Department of Pharmacology and Lineberger Comprehensive Cancer Center, University of North Carolina School of Medicine, Chapel Hill, NC, USA.
Cell Cycle. 2011 Sep 1;10(17):2865-73. doi: 10.4161/cc.10.17.17188.
Epithelial-mesenchymal transition (EMT) is an essential developmental program that becomes reactivated in adult tissues to promote the progression of cancer. EMT has been largely studied by examining the beginning epithelial state or the ending mesenchymal state without studying the intermediate stages. Recent studies using trophoblast stem (TS) cells paused in EMT have defined the molecular and epigenetic mechanisms responsible for modulating the intermediate "metastable" stages of EMT. Targeted inactivation of MAP3K4, knockdown of CBP, or overexpression of SNAI1 in TS cells induced similar metastable phenotypes. These TS cells exhibited epigenetic changes in the histone acetylation landscape that cause loss of epithelial maintenance while preserving self-renewal and multipotency. A similar phenotype was found in claudin-low breast cancer cells with properties of EMT and stemness. This intersection between EMT and stemness in TS cells and claudin-low metastatic breast cancer demonstrates the usefulness of developmental EMT systems to understand EMT in cancer.

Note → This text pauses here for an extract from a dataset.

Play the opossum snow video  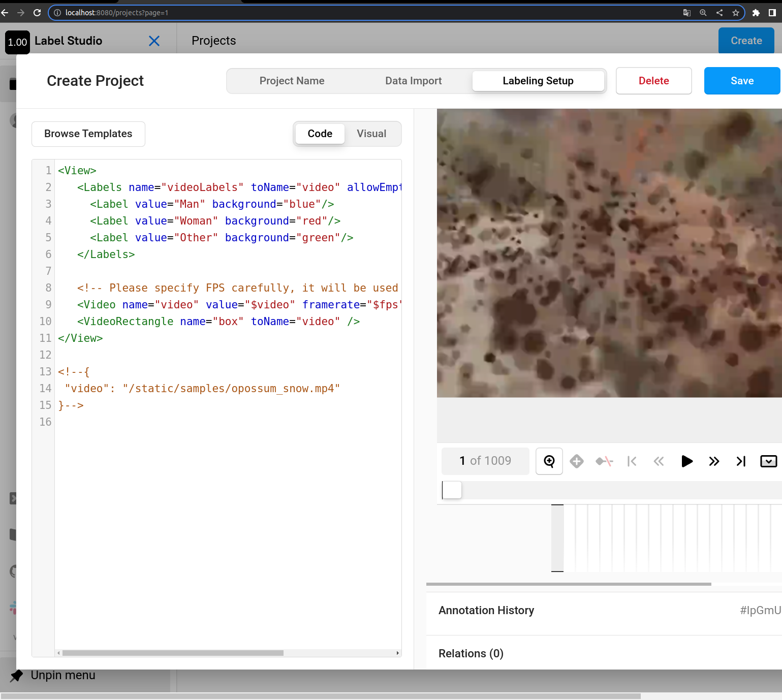coord(686,461)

上皮-间充质转化 (EMT) 是一种重要的发育程序,在成人组织中重新激活以促进癌症的进展。EMT 主要通过研究起始上皮状态或结束间充质状态来研究,而没有研究中间阶段。最近使用处于 EMT 暂停状态的滋养层干细胞 (TS) 细胞的研究定义了负责调节 EMT 中间“亚稳态”阶段的分子和表观遗传机制。在 TS 细胞中靶向失活 MAP3K4、敲低 CBP 或过表达 SNAI1 诱导了类似的亚稳态表型。这些 TS 细胞表现出组蛋白乙酰化景观中的表观遗传变化,导致上皮维持丧失,同时保留自我更新和多能性。具有 EMT 和干性特征的 Claudin-low 乳腺癌细胞中也发现了类似的表型。TS 细胞和 Claudin-low 转移性乳腺癌中 EMT 和干性之间的这种交集表明,发育 EMT 系统在理解癌症中的 EMT 方面具有实用性。